90年代における最高のロック・アイコン、カート・コバーンが着ていたTシャツについての最終回です。
■イントロ
今回は少し私的な話しの部分が多くなります。といっても今回だけでなく、90年代の話になるとどうしても私的なものになりがちなので、そこはどうかご容赦ください。
1965〜1975年の間に生まれた方でロックが好きな方であれば、それぞれその時の想い出みたいなものはあると思うので、よろしければご自身のその頃のことを想い出しながらでも観ていただけると嬉しいです。その年代以外の方は「へぇ〜、そんなことがあったんだ、そんなふうに思ったんだ」という感じで観ていただけると嬉しいです。もちろんTシャツの話しも後半に触れますので、お前の昔話はNo thank youだよという方は前半は飛ばしていただいて、Tシャツがアップになった画像(本テキストでは『グランジは死んだ』Tシャツ)の辺りから観ていただければ良いかな、と思います。
■90年代、夜明け前
前のシーズンで触れていますが、90年初期はNIRVANAのブレイクをきっかけにグランジ・ロックが音楽シーンを席巻しました。それによってパーティ・ロック、ヘア・メタルなんて呼ばれた、ちょっとバブルの匂いのするハードロックの多くのバンドがメイン・ストリームから消えて行きます。それはそれで寂しい感じはしたのですが、日本でも同じ時期に経済的なバブルが崩壊して景気が一気に下降し、その後そのまま低く停滞したことで世の中全体の雰囲気はどこかどんよりしたものになっていました。
....
課題: 文書の一節によると、90年代初期にグランジ・ロックが音楽シーンを席巻したきっかけは何ですか。 この文書の一節に書かれていることだけを手がかりにしてください。
....
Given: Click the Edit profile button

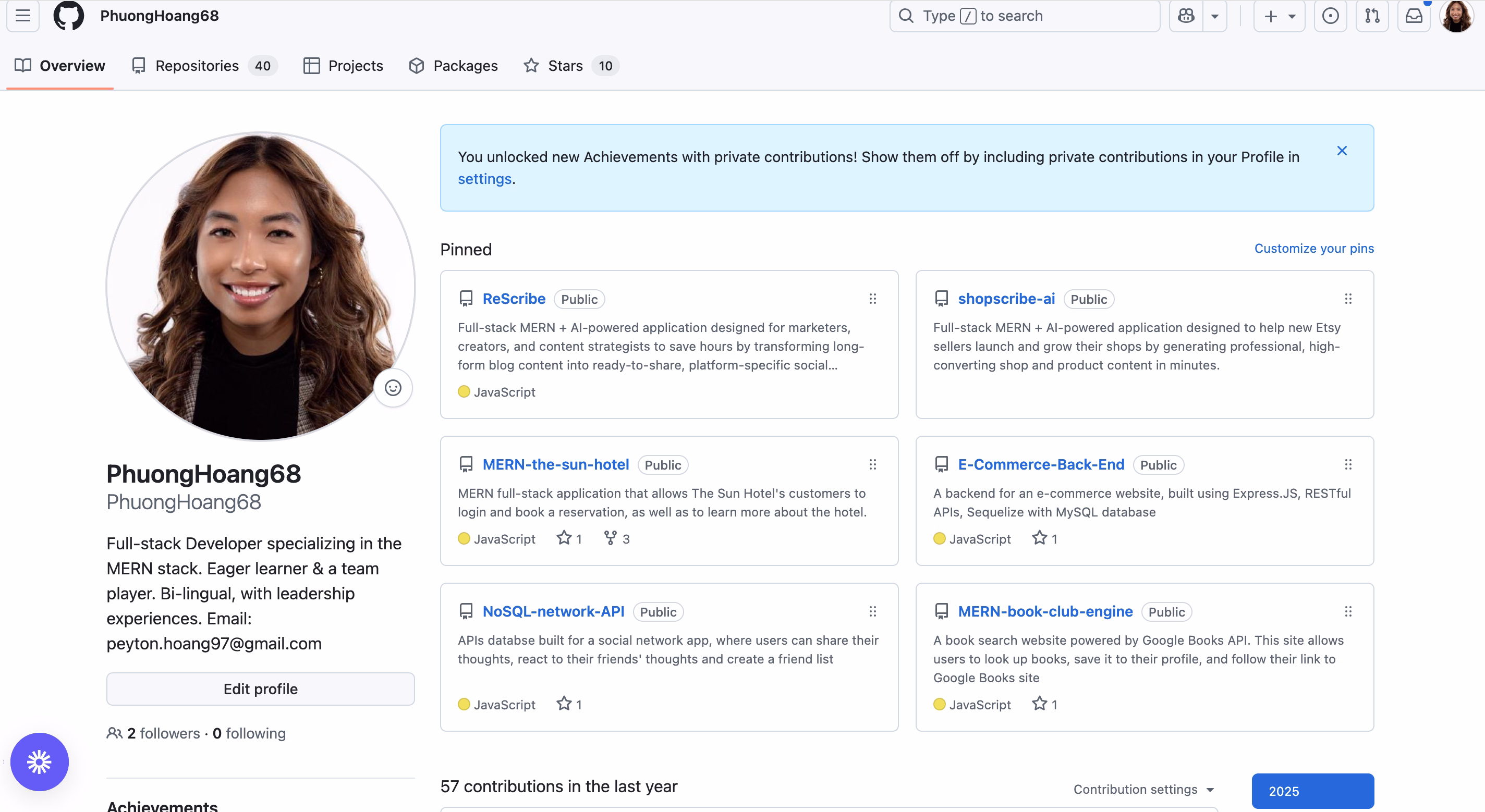Looking at the screenshot, I should tap(261, 688).
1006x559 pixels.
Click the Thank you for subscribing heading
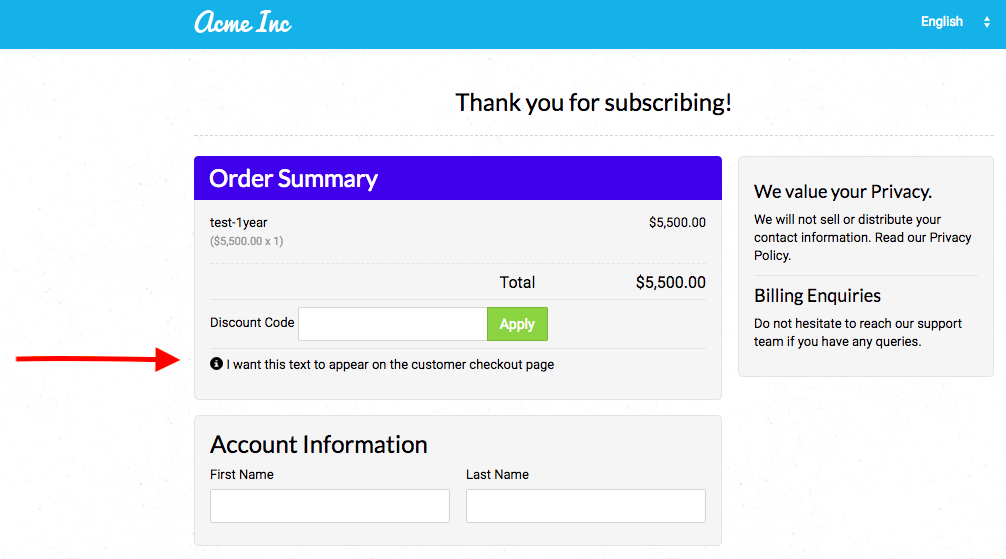pyautogui.click(x=593, y=103)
....
解答: NIRVANAのブレイクです。